The frenzied world and our myriad dilemmas leave our bodies and minds exhausted. It is then that we seek out a place where we can have a moment of peace and tranquillity. In the discipline of Chado such a place can be found. The four principles of harmony, respect, purity and tranquility, codified almost four hundred years ago, are timeless guides to the practice of Chado. Incorporating them into daily life helps one to find that unassailable place of tranquility that is within each of us.
As a representative of this unbroken Japanese tradition of four hundred years, I am pleased to see that many non-Japanese are welcoming the chance to pursue its study. This growing interest in Chado among peoples of all nations leads me to strive even harder to make it possible for more people to enter the Way of Tea."
A celebrant of the tea ceremony holds a chasen (bamboo brush) used to stir and mix the tea.
Other utensils used during the ceremony include: the cha-ire, a ceramic container used for the powdered tea; the kama (kettle) used for boiling water over a charcoal fire; hashi (chopsticks) made of cedar wood used for eating the simple food; the cha-wan (tea bowls) and many others.
Koicha (thick tea) is served first and later usucha (thin tea). During the course of the ceremony, a kaiseki light meal, sake and higashi (dry sweets) are also served.
For many people, the mention of Japanese culture conjours up images of weird masks and extravagantly made-up actors twirling red umbrellas on a stage and elegant, kimono-clad ladies demurely pouring cups of tea in tranquil cherry-blossomed temples. Well, even today you can still experience all that kind of stuff, if you know where to look.
The traditional arts of Japan offer an opportunity to experience something truly exotic or find inner calm. For the serious practitioner, solemn awareness of the history and intimate knowledge of the past-masters of your chosen form of expression are essential if you wish to practice at the highest level. These ancient 'ways' are not for the faint of heart, but many foreigners come to Japan each year to enlighten themselves through their study. For the rest of us, just a nibble at this great banquet of culture will be more than enough.
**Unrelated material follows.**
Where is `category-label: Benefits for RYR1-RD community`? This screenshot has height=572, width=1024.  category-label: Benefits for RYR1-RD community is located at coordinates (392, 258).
The Japanese do know how to kick back and have fun, too. You might be surprised by just how wild a Japanese festival can get! Snow festivals, fire festivals, fertility festivals - you name it, they have it. When it comes to food, the Japanese are as enthusiastic as anybody on earth - the changing seasons bring new delicacies and an excuse to travel the length of the country to sample local dishes. Spring also brings the cherry blossoms - symbol of life's all-too-brief span and a good excuse to get drunk and dance around in a cemetery! The beauty of summer fireworks and autumn's spectacular changing leaves can also take the breath away.